* _What this task involves_
Each line of the data below containing "pixel" needs to be listed.

──────── Records to use

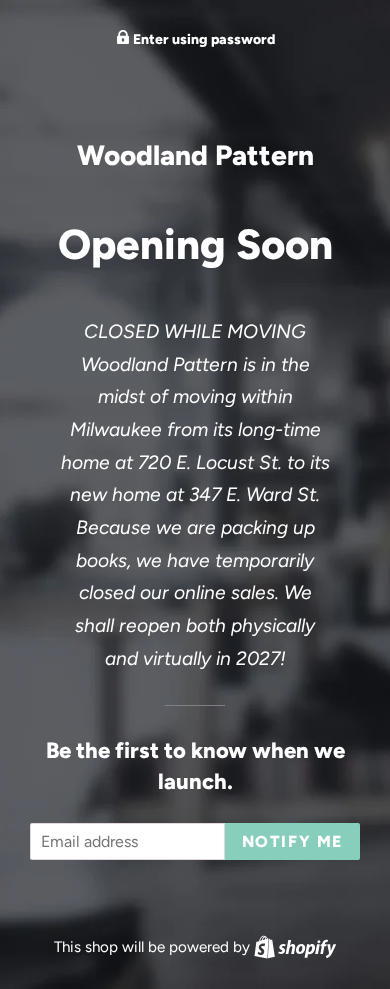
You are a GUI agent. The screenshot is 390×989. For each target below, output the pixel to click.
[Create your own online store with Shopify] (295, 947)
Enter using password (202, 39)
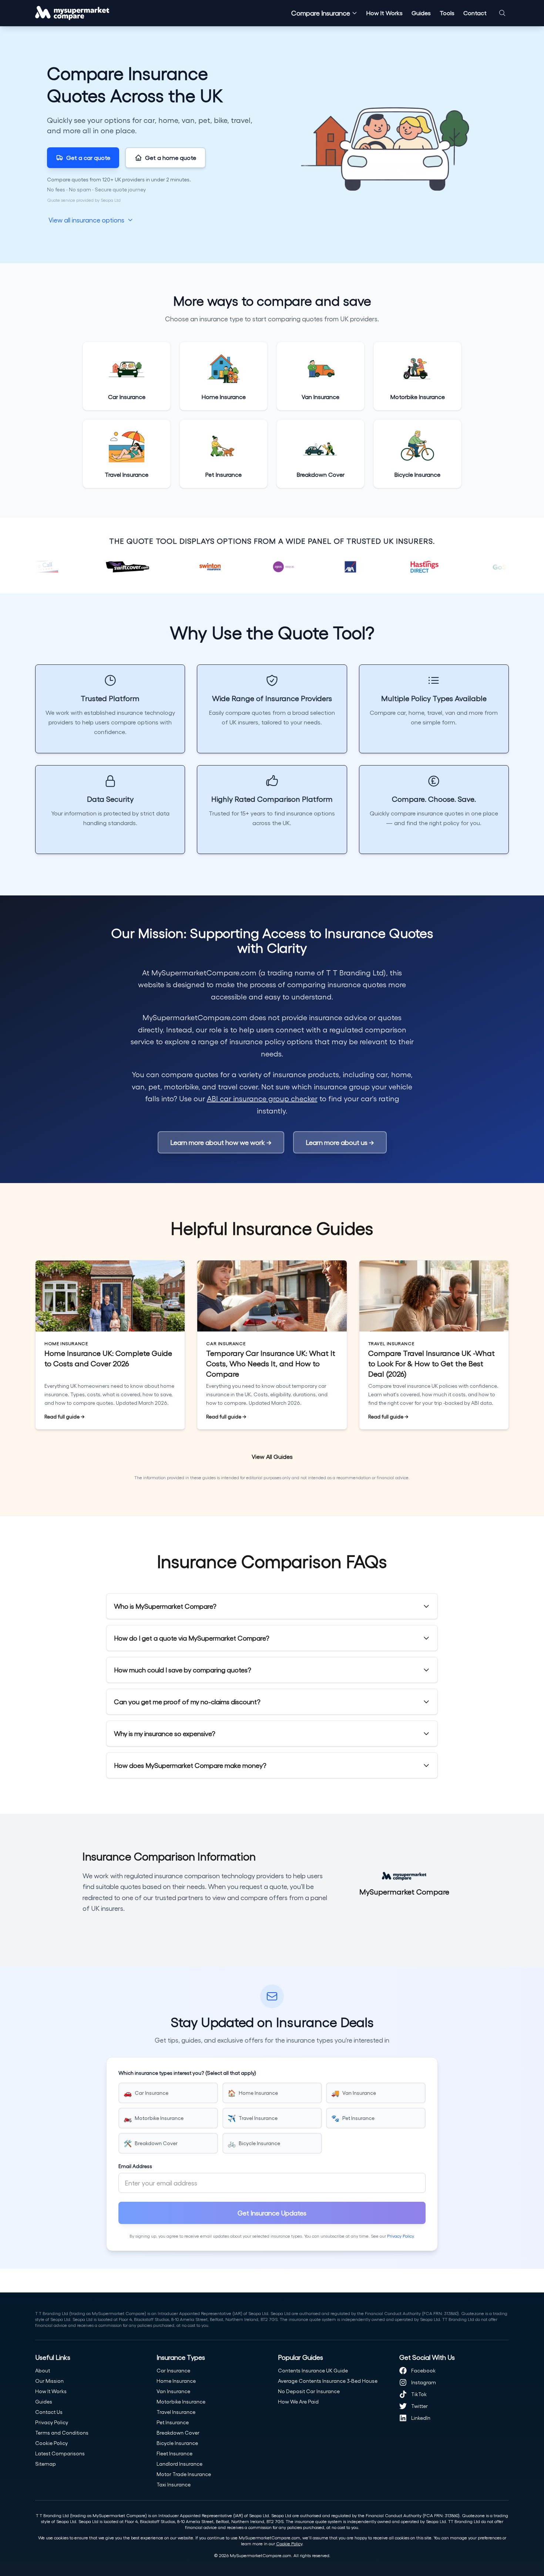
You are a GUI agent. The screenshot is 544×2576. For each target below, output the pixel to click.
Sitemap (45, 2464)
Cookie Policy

────────────────
──────── Records to use

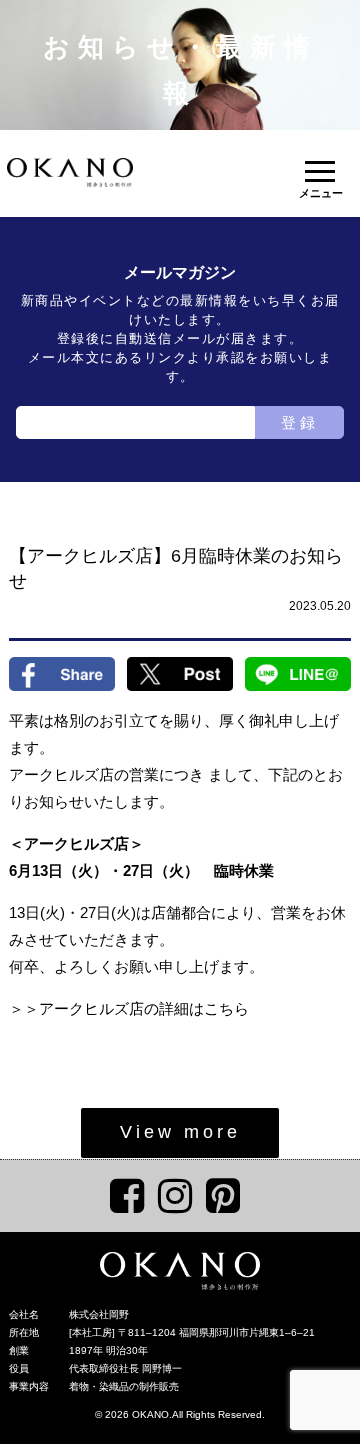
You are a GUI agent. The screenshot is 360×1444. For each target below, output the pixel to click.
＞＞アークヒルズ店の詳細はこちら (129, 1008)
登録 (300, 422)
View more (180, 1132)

────────────────
──────── Records to use

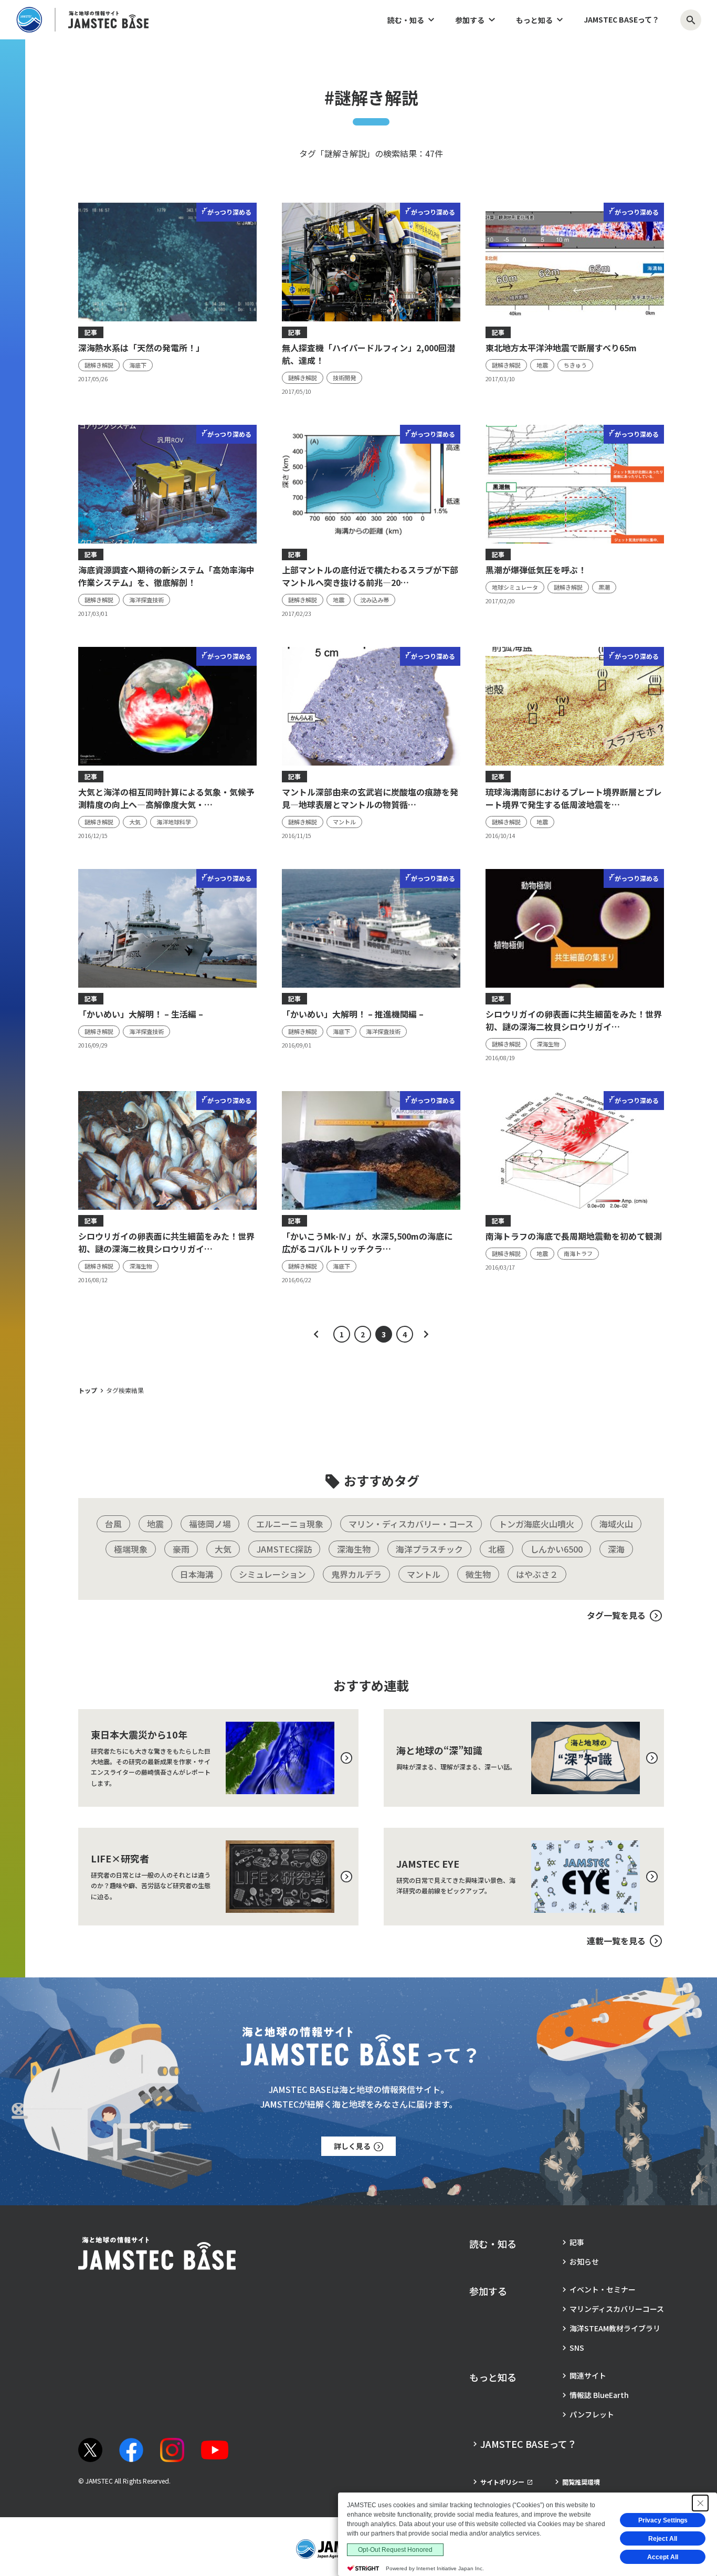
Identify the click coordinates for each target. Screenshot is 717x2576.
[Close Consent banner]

────────────────

* _Exercise result_
You are a GUI agent. The screenshot is 390×989. For each target below, output the pixel to click.
You are a GUI agent. The screenshot is 544×2576. For each target below, output the pixel to click.
You are a GUI agent. The screenshot is 360×1444. For each target below, output the pixel to click.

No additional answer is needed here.